The game always starts out with the hero in between a town and a castle, although their colors and positioning slightly varies each time. It’s hard to tell whether the complete world is randomized, or just the starting point within it.
 
 
They wouldn’t let me into the castle, but the town has the usual RPG mainstays that can be visited by typing numbers from a menu: a church, an inn, a smithy, a marketplace, private homes, a mansion and the slums. The slums are rather interesting: You can let your character search for magic items, but it consumes time and health. In the above screenshot you can also see how the status screen to the right gets all messed up when you make a false input.
 
 
 
If you wander off from the first screen, you can only guess what kind of terrain the colored characters are supposed to represent. I figured the red triangles were mountains and the blue strucutre a lake, but I could still walk through them. I still never got very far though, because:
 
 
Every few seconds a random encounter is triggered, which brings us to this combat screen.

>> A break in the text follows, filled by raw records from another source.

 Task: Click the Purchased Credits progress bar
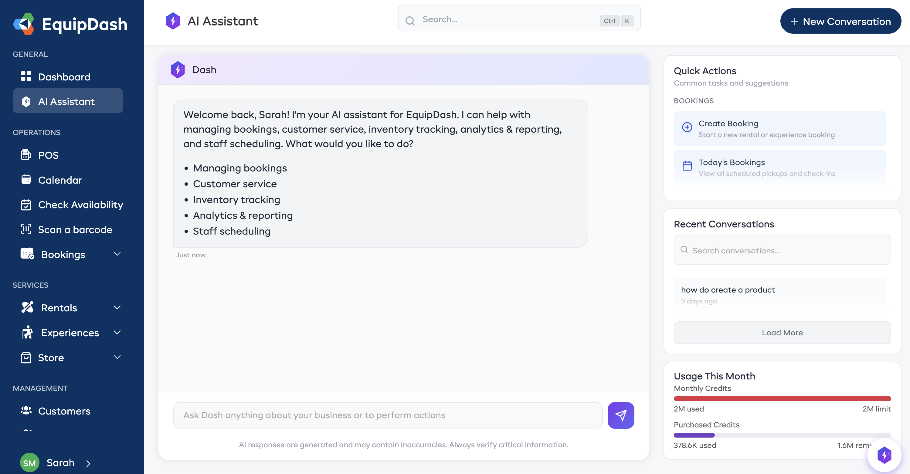click(782, 435)
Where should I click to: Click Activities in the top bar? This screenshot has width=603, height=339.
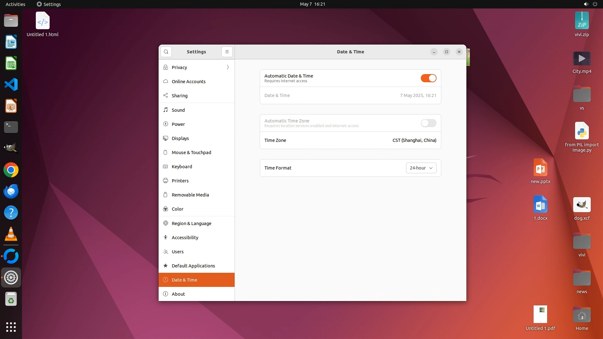pos(15,4)
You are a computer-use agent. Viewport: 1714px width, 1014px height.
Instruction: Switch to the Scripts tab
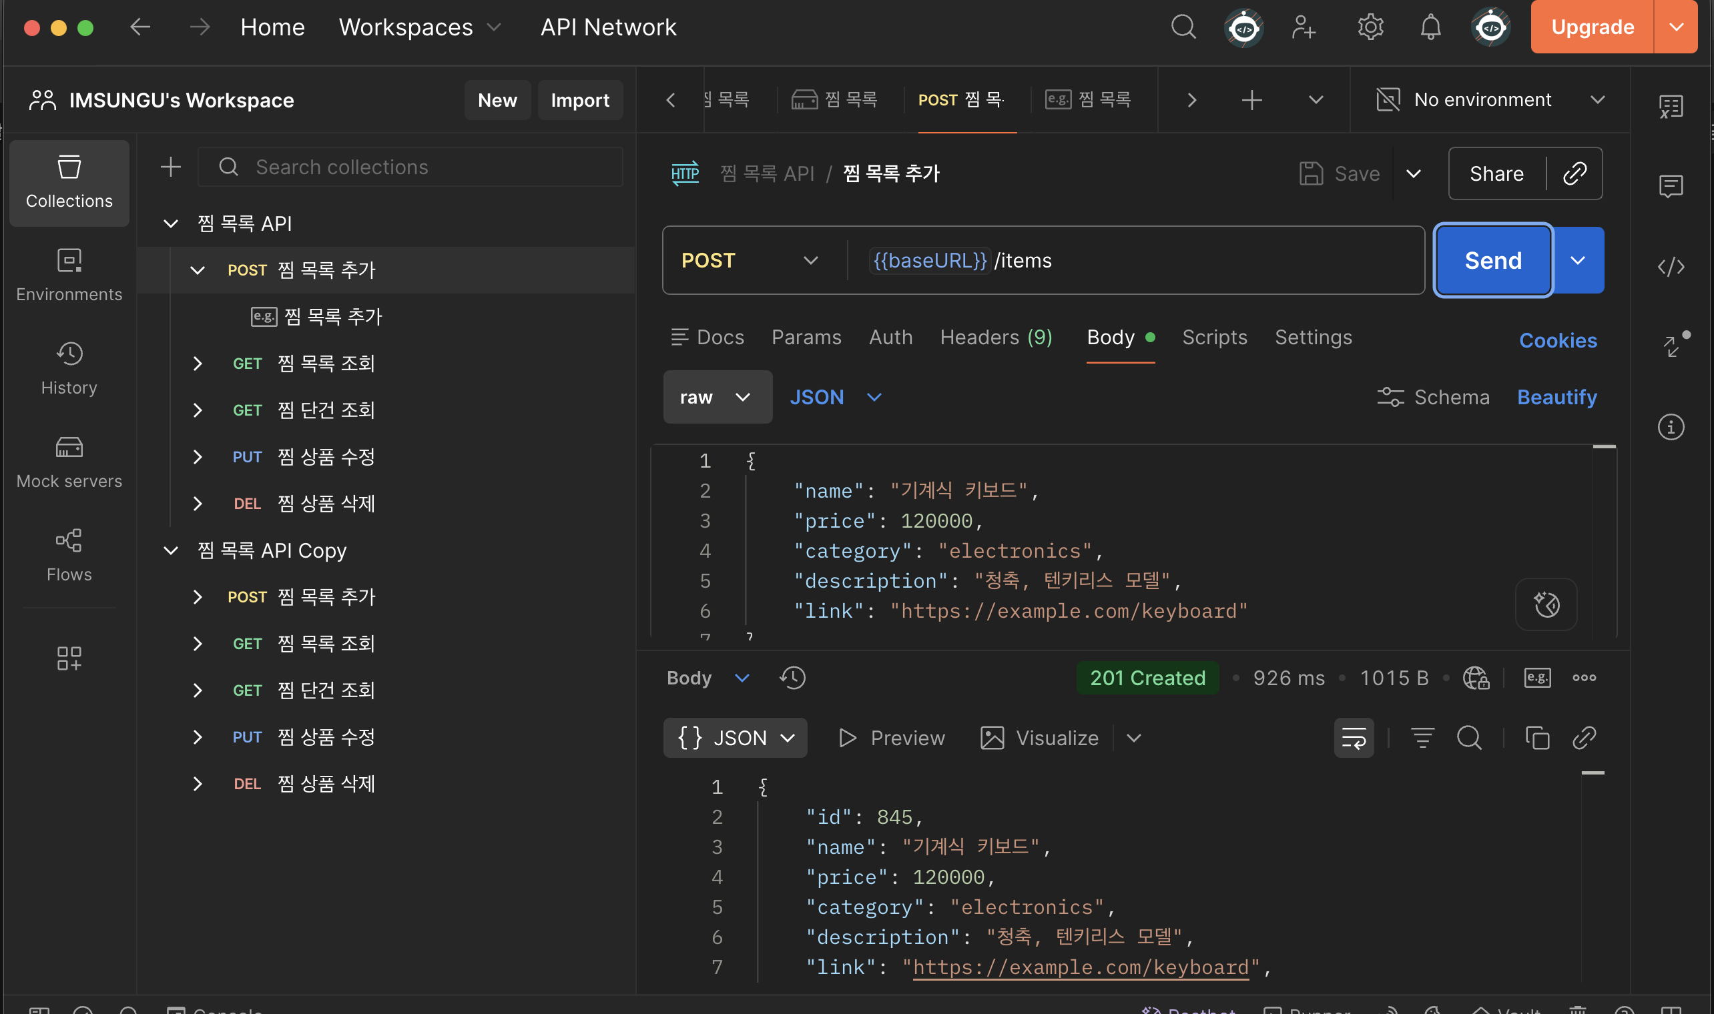1214,338
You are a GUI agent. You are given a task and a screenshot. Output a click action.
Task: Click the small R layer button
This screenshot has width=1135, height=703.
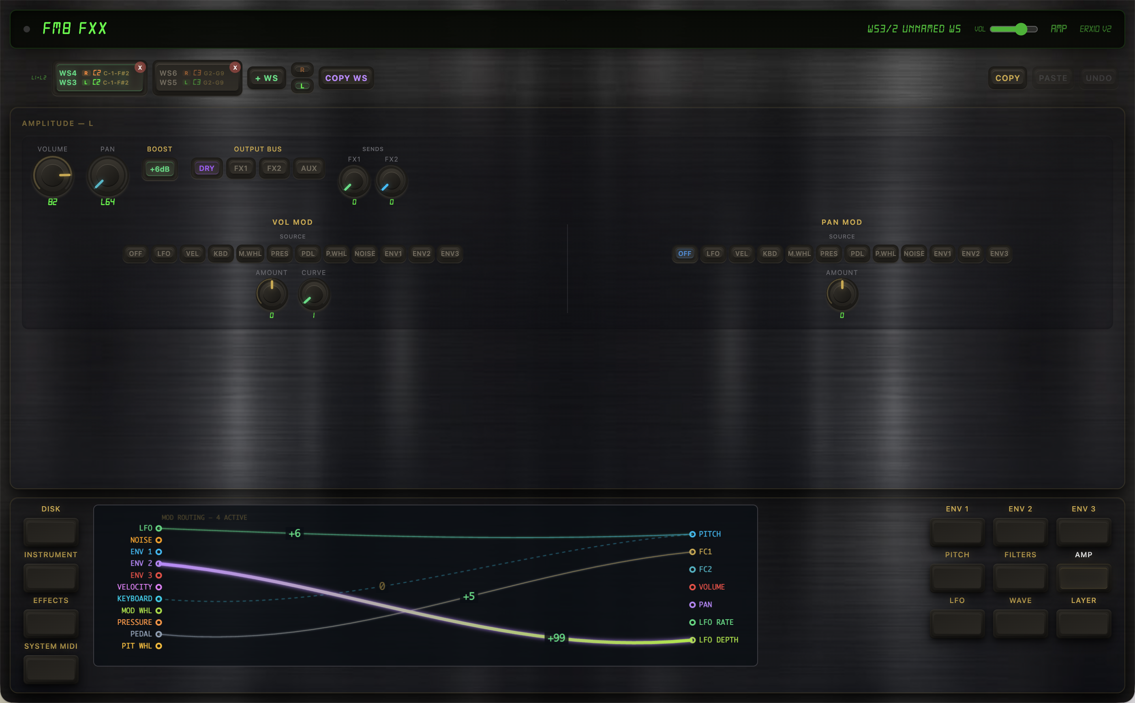302,70
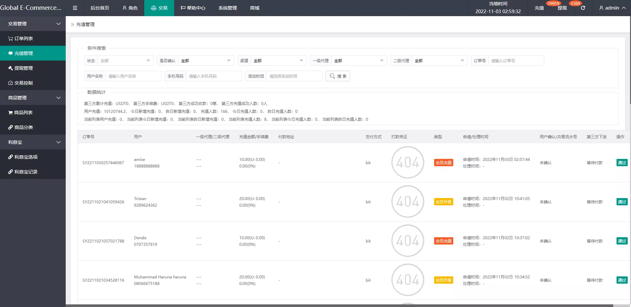Open the admin account dropdown
Screen dimensions: 631x307
tap(611, 8)
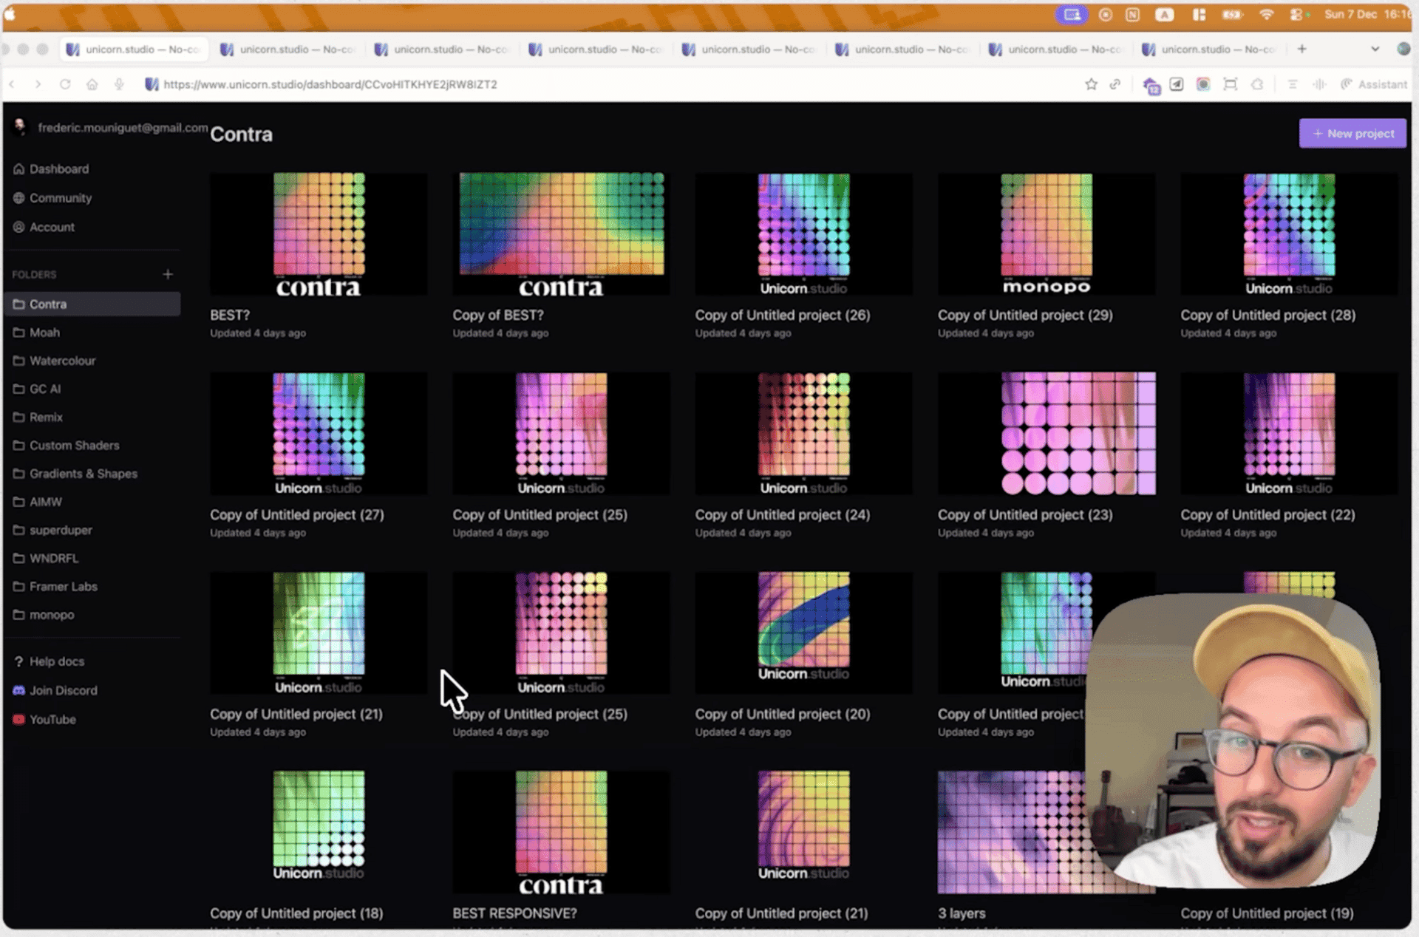Viewport: 1419px width, 937px height.
Task: Select the Gradients & Shapes folder
Action: pos(83,474)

This one is closer to Wizardry than Ultima, but since there’s only one hero, the options to chose from have been expanded a bit. The first three are all different kinds of physical attacks, followed by the movements “charge,” “avoid” and “stoop.” The final two are “magic” and “escape.” All this makes the combat sound more deep than it actually is, though: In each round simply both the hero and the monster lose some amount of health, and it goes on like this until one of them drops dead. For some reason the “attack” and “defense” values in Japanese to the left differ from the English ones to the right. I can usually win one or two battles (but not when it’s a dragon) before succumbing to the ever attacking random monsters.